Taiwanese painter and calligrapher

Lin Jin-zhong (born 1951 in Wufeng, Taichung), with the courtesy name Qinglan, is a Taiwanese painter and calligrapher. Lin obtained the Master's degree from the National University of Tsukuba's Art Research Institute in Japan. He has held various positions at the National Taiwan University of Arts, including professor and chair of the Department of Painting and Calligraphy Art, dean of Fine Art College, and vice president. He is currently an honorary professor at the National Taiwan University of Arts and serves as an adjunct professor in the Department of Painting and Calligraphy Art.

== Biography ==
Lin Jin-zhong was born in Wufeng District|Wufeng, Taichung, in 1951. In 1967, he attended Chiayi Normal School, where he received guidance from professors Zhen Ming and Chen Ding-qi, learning Chinese painting and calligraphy.

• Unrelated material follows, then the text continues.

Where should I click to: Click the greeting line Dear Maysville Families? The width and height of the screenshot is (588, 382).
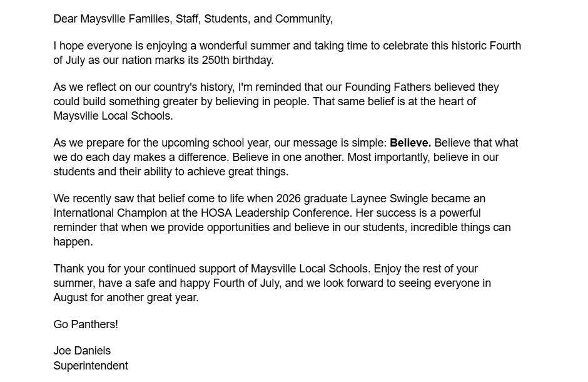pyautogui.click(x=193, y=19)
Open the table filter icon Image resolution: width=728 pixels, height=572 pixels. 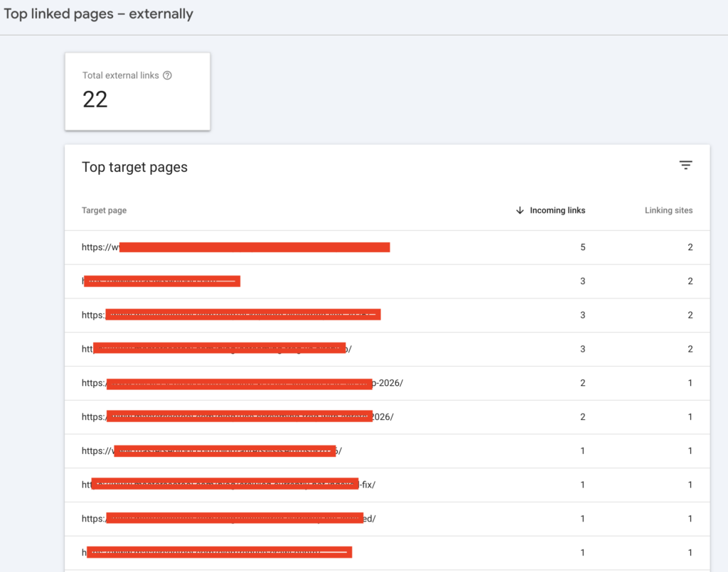click(685, 165)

After graduating from Chiayi Normal School with a degree in Elementary Education in 1970, he taught at Kali Elementary School in Wuri Township, Taichung County, for three years.

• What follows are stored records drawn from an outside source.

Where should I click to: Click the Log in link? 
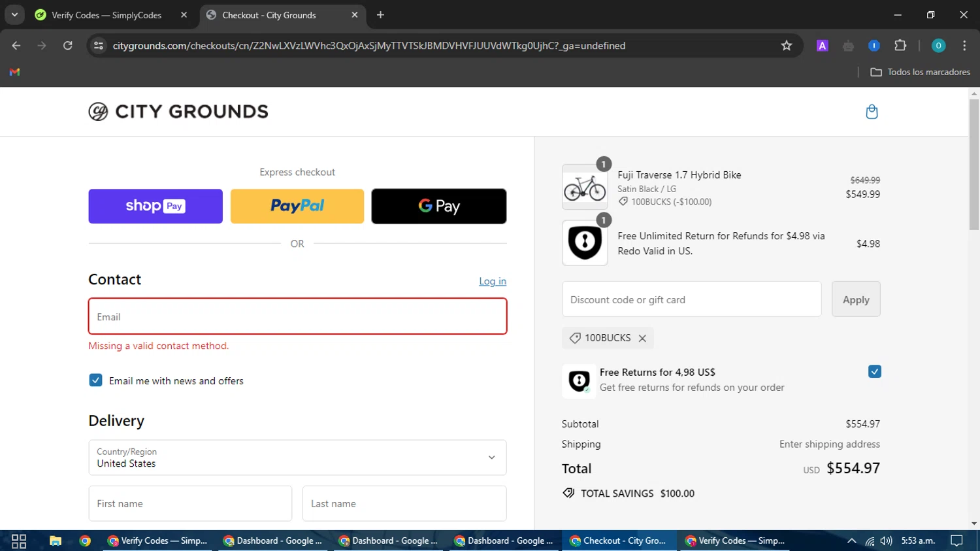[493, 281]
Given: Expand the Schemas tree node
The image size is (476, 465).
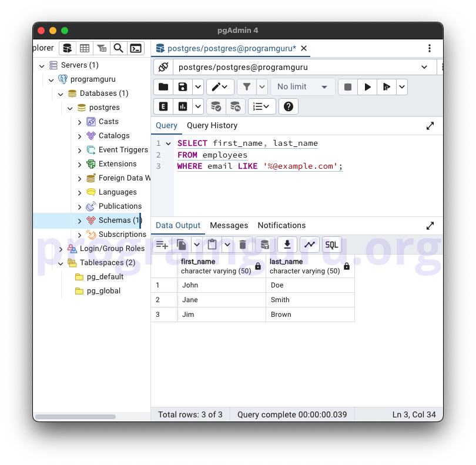Looking at the screenshot, I should point(80,220).
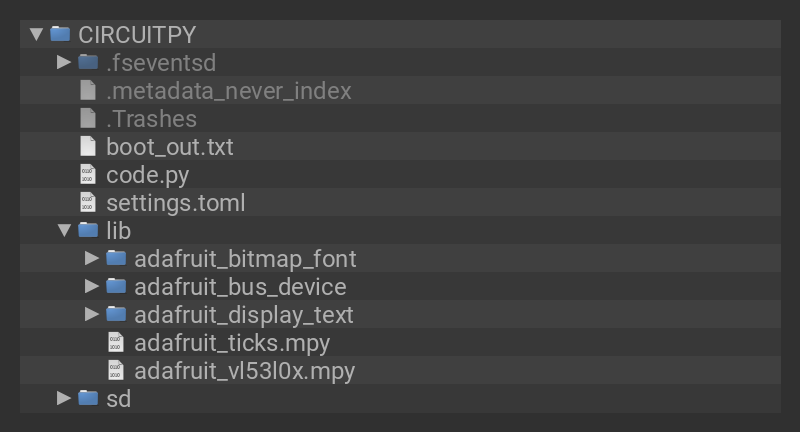The image size is (800, 432).
Task: Click the adafruit_vl53l0x.mpy file icon
Action: [116, 371]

From 1973 to 1976, he studied art at the National Taiwan College of Arts, and from 1981 to 1983, he studied at the Department of Fine Arts at the Chinese Culture University. In 1985, he went to Japan, researching calligraphy of the early Qin Dynasty and Buddhist art. He developed a style of seal script called "Chu Silk Manuscript". In 1989, he obtained a master's degree in art at the University of Tsukuba in Japan.

From 1989 to 1996, he taught as a full-time lecturer and associate professor at the Department of Arts and Crafts at the Oriental Institute of Technology in Taiwan. Subsequently, he served as a full-time professor and dean of research and development, director of the second term (years 2005–2008) and third term (years 2008–2010) of the Department of Painting and Calligraphy Art, director of the Graduate School of the Calligraphy and Painting Group of Plastic Art, dean of the Fine Art College in 2010, and vice president of the National Taiwan University of Arts in 2015.

== Art style ==
Lin's ink paintings are mostly inspired by daily life scenes. His portrayal of water buffaloes is known for its vivid postures. He integrates unearthed bamboo and silk manuscripts of the Warring States and the Qin and Chu Dynasties into his calligraphy.

===Awards===
He has received:
- Dr. Sun Yat-sen Literature and Art Award
- Chung Hsing Literature and Art Award
- Literature and Golden Lion Literature and Art Award.